**PROBLEM DESCRIPTION:**
From the listing below, copy every line that contains the string "section". Case counts.

**RAW RECORDS:**
+++

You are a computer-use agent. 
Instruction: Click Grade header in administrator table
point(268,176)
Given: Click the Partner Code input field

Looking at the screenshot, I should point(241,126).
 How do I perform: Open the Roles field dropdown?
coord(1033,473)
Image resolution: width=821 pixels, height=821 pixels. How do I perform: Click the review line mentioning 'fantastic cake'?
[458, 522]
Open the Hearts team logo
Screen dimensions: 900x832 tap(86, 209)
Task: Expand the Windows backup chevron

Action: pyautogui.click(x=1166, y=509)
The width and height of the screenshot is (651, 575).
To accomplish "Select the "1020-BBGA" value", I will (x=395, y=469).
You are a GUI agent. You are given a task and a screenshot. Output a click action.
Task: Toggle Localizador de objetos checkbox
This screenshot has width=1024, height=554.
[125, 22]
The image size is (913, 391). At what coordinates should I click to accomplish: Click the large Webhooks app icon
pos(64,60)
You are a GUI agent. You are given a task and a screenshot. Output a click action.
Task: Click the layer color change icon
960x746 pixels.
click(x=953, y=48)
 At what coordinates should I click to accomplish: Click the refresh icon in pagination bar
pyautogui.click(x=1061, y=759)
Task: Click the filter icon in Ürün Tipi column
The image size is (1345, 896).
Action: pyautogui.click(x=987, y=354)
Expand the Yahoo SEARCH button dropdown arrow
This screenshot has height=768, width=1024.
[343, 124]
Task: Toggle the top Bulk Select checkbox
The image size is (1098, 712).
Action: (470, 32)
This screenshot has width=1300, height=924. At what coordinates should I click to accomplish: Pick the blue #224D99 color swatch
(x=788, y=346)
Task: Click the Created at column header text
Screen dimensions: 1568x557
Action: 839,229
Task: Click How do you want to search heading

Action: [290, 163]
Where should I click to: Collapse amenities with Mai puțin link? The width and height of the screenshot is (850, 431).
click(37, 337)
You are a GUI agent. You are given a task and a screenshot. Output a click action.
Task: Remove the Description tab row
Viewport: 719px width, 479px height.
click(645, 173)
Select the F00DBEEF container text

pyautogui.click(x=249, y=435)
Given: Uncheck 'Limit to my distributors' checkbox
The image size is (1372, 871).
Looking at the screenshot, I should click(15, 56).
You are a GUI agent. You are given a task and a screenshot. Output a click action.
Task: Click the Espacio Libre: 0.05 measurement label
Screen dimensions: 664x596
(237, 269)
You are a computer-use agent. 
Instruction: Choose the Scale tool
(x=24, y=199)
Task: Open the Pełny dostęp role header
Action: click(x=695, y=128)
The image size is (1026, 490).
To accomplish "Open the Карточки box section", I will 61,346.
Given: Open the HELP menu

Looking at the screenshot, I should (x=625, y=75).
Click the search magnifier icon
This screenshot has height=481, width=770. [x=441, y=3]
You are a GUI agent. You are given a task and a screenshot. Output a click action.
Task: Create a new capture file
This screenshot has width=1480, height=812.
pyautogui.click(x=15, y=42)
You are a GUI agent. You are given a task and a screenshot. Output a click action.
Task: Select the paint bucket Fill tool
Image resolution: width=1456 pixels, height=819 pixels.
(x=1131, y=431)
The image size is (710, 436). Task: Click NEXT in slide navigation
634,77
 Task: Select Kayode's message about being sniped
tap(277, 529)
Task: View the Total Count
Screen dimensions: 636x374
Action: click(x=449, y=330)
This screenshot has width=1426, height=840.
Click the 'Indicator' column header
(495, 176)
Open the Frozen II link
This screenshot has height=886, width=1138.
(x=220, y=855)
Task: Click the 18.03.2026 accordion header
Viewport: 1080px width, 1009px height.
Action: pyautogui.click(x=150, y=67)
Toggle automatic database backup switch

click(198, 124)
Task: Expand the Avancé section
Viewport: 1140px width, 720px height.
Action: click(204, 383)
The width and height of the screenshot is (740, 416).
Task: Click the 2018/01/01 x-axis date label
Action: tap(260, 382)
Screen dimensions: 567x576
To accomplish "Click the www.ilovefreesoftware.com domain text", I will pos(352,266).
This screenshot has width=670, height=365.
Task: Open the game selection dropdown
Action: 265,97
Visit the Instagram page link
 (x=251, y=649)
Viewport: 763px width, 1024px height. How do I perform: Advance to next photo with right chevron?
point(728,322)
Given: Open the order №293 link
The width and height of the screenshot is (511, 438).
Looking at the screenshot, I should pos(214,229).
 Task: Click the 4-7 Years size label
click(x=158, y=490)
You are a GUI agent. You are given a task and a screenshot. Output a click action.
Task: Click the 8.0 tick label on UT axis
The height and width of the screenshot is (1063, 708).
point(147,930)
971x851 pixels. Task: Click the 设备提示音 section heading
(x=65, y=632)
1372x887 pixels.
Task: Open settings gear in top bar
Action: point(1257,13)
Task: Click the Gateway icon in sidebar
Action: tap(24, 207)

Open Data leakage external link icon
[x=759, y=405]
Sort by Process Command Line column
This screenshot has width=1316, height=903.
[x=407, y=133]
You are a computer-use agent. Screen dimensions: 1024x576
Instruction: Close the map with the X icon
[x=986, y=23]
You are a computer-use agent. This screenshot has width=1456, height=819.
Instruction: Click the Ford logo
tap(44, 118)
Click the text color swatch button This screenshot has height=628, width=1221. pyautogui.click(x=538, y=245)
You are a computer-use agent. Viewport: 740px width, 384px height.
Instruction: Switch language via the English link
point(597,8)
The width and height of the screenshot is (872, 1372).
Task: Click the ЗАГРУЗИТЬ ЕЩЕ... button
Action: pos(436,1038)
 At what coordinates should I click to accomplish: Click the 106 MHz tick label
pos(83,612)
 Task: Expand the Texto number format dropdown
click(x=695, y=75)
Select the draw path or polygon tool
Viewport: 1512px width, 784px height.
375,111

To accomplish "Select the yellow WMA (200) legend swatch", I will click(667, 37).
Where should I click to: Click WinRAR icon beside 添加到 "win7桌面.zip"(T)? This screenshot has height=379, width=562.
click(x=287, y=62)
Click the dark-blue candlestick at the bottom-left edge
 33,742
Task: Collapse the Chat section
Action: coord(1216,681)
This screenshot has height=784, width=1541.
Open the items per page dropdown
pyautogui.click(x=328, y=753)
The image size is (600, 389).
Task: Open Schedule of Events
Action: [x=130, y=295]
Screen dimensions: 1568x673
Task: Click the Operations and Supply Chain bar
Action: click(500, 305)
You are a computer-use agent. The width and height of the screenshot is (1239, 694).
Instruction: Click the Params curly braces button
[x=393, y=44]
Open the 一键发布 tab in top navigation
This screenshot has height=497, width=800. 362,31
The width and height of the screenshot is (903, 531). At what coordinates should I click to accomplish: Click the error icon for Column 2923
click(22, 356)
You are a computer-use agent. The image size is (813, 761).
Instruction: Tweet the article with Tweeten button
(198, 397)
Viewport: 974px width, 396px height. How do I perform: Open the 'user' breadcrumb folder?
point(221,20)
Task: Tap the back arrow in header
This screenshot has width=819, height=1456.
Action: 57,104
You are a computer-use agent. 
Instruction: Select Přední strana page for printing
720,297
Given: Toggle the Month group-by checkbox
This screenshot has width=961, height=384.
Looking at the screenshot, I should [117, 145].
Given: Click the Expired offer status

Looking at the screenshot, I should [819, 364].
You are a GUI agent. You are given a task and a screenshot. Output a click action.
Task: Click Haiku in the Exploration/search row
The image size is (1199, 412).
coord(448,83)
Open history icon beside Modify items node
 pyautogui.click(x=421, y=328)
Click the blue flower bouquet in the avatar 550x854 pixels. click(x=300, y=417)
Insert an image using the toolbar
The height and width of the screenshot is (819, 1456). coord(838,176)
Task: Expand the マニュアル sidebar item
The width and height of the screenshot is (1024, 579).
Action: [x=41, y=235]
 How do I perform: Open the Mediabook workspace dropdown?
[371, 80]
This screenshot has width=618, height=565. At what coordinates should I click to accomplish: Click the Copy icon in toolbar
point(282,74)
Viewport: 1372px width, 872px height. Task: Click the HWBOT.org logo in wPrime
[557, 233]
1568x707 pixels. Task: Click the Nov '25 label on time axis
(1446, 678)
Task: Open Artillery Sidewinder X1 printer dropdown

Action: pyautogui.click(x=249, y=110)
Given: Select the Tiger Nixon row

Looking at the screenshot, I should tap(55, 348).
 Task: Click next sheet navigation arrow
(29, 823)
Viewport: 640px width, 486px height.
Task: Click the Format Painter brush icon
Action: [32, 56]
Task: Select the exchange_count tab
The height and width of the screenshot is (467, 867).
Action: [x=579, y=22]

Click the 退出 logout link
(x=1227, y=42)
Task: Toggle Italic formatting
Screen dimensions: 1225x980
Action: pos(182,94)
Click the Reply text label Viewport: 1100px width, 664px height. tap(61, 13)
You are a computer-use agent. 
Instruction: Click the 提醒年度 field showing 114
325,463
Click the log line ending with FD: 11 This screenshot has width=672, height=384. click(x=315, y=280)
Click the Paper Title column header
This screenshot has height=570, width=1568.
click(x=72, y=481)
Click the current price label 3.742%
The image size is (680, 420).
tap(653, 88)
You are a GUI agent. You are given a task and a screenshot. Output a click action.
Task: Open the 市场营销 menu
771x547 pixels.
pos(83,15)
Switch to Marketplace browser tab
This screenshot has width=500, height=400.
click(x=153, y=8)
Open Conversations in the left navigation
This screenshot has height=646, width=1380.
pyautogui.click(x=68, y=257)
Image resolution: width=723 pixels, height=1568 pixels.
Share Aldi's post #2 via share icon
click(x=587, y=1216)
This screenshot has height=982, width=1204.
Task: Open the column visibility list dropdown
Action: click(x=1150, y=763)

+++

**FINAL RESULT:**
To accomplish "Open the Карточки box section", I will 61,346.
Task: Expand the Avancé section
971x851 pixels. Task: Click the 设备提示音 section heading
Task: Collapse the Chat section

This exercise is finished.